Born in Peterhof, Russia on November 20, 1903, she trained at the Russian Imperial Ballet School in Leningrad (formerly and currently St. Petersburg). She was one of the few Russian-trained ballerinas to tour outside Russia. Her first professional post was as a member of St. Petersburg's Imperial Ballet.
In 1924, she and George Balanchine left Russia. They were soon picked up by Sergei Diaghilev's Ballets Russes; Danilova as a dancer, Balanchine as a choreographer. Danilova toured for years with the Ballets Russes under Sergei Diaghilev, then with the Ballet Russe de Monte Carlo after Diaghilev's death. With the latter company, Danilova and Frederic Franklin created one of the legendary ballet partnerships of the twentieth century. Danilova became known for her glamour and beautiful legs, as well as her work ethic and professionalism.
The Ballet Russe de Monte Carlo presented Gaîté Parisienne in the U.S. for the first time at the Metropolitan Opera House, New York, on 12 October 1938, with Danilova as the Glove Seller. Portraying her as a vivacious, glamorous, sophisticated woman of the world, Danilova in Gaîté became one of the attractions of the Ballet Russe, and the ballet often concluded a season's opening-night performance. On the opening night of the company's 1941 season in New York, when Danilova made her first entrance she was given a spontaneous ovation that stopped the show.
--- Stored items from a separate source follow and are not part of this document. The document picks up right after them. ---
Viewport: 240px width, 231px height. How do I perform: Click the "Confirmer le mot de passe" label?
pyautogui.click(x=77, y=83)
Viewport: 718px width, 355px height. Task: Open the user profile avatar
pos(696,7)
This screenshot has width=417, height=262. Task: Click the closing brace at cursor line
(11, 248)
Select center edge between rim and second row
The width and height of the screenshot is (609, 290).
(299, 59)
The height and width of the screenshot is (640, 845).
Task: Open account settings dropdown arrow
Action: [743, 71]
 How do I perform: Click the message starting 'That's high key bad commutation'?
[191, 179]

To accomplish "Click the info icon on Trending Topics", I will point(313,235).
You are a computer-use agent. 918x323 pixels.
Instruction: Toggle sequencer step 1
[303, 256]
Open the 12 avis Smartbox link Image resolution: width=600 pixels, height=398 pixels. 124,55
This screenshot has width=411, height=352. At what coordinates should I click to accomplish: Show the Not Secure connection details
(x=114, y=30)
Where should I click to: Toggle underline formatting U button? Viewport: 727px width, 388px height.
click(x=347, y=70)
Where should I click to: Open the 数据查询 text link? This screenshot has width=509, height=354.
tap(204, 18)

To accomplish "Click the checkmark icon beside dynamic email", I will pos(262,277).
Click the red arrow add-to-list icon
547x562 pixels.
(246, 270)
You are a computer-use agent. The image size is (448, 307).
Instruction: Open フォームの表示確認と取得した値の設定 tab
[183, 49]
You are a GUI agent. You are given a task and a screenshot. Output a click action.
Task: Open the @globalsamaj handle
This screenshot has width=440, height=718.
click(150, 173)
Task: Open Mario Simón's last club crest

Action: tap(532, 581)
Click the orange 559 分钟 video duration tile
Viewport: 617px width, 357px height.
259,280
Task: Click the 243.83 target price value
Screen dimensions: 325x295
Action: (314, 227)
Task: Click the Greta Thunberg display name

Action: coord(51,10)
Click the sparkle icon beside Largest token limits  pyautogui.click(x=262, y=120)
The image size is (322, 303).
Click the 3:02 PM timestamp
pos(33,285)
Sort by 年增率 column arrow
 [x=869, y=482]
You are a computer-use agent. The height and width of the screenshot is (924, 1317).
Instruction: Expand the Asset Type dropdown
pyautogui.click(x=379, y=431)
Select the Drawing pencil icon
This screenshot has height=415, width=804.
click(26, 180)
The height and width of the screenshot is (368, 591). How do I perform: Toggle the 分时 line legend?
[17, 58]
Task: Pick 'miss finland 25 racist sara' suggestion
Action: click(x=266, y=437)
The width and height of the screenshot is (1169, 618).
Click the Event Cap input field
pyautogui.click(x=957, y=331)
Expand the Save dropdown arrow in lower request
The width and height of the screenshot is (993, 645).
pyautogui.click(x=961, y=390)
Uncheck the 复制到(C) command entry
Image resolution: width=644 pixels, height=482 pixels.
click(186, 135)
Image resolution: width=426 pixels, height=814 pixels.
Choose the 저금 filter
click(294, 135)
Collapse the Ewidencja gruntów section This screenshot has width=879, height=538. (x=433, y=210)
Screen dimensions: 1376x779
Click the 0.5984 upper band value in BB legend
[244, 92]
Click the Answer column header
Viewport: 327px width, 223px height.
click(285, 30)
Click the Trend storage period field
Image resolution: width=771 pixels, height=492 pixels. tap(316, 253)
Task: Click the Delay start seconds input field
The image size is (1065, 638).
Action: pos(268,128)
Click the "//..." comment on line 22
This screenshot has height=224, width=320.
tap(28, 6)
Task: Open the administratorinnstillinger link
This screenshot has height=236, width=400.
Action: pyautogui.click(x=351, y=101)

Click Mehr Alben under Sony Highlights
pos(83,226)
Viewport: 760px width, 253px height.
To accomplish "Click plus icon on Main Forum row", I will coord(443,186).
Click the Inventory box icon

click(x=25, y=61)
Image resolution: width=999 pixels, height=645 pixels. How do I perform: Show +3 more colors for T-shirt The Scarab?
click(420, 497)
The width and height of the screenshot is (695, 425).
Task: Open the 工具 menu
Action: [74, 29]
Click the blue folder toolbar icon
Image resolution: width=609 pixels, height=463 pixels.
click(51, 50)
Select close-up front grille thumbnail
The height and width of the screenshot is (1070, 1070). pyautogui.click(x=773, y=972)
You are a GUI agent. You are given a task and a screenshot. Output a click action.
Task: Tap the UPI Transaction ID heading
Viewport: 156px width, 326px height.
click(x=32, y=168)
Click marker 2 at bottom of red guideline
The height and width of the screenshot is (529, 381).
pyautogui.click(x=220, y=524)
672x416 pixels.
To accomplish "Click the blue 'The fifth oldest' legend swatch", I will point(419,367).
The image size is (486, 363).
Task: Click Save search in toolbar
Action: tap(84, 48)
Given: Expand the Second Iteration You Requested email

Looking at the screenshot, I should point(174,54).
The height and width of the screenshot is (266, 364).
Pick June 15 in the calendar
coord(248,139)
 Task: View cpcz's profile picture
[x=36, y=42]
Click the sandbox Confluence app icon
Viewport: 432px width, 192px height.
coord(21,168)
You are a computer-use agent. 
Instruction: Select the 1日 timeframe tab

Such show-stopping ovations thenceforth became a tradition of every opening-night Gaîté with Danilova.
Danilova made her Broadway debut in 1944's Song of Norway; her last ballet performance was in 1957. She made her musical comedy debut in 1958 in Oh, Captain!. She appeared in a single scene, a dance with the show's star, Tony Randall. (A year later, they performed it on an episode of The Dinah Shore Chevy Show, thus preserving it for posterity.) Unfortunately, Oh, Captain! was not a commercial success and closed a few months later. She was in financial straits when she came across Balanchine on the street in 1964. When he heard of her plight he instantly hired her to teach at the School of American Ballet. In 1965, she sought and received approval from Balanchine to produce a spring workshop performance for the students. These workshops became an important preview for many outstanding dancers. Danilova remained there until her retirement in 1989.
In 1972, she staged a New York City Ballet production of the romantic ballet Les Syphides, under the original title, Chopiniana. Two years later, in 1974, Balanchine choreographed a version of Coppélia for the New York City Ballet. He was assisted by Danilova, who had performed the title role many times during her dancing career. She staged the Petipa choreography for Act II.
Danilova had a small role but nostalgically delightful role (especially for those who knew her earlier work) in the 1977 movie The Turning Point as a ballet coach for upcoming ballerinas.
In 1986 she published an autobiography called Choura, her own personal nickname. The book won the 1986 de la Torre Bueno Prize.
She had a long intimate relationship with Balanchine after his divorce from Tamara Geva, from 1926 to 1933, but they never married. They continued their professional partnership long after their romance ended. Miss Danilova, who became an American citizen in 1946, was twice married, to Giuseppe Massera in 1934 and to Casimir Kokitch in 1941.
In Hugh Martin's Look Ma, I'm Dancin' of 1948, a disillusioned would-be dancer contrasts her skills with the talents of some of the leading ballerinas of the day, including Markova and Pavlova. The song includes the line "And as for Alexandra Danilova, I know I'll never make a schlemiel of 'er."
Danilova died on July 13, 1997, in New York. She had a Russian Orthodox funeral service, and was interred at Oakland Cemetery, Sag Harbor, Suffolk County, New York — the same cemetery where George Balanchine is buried.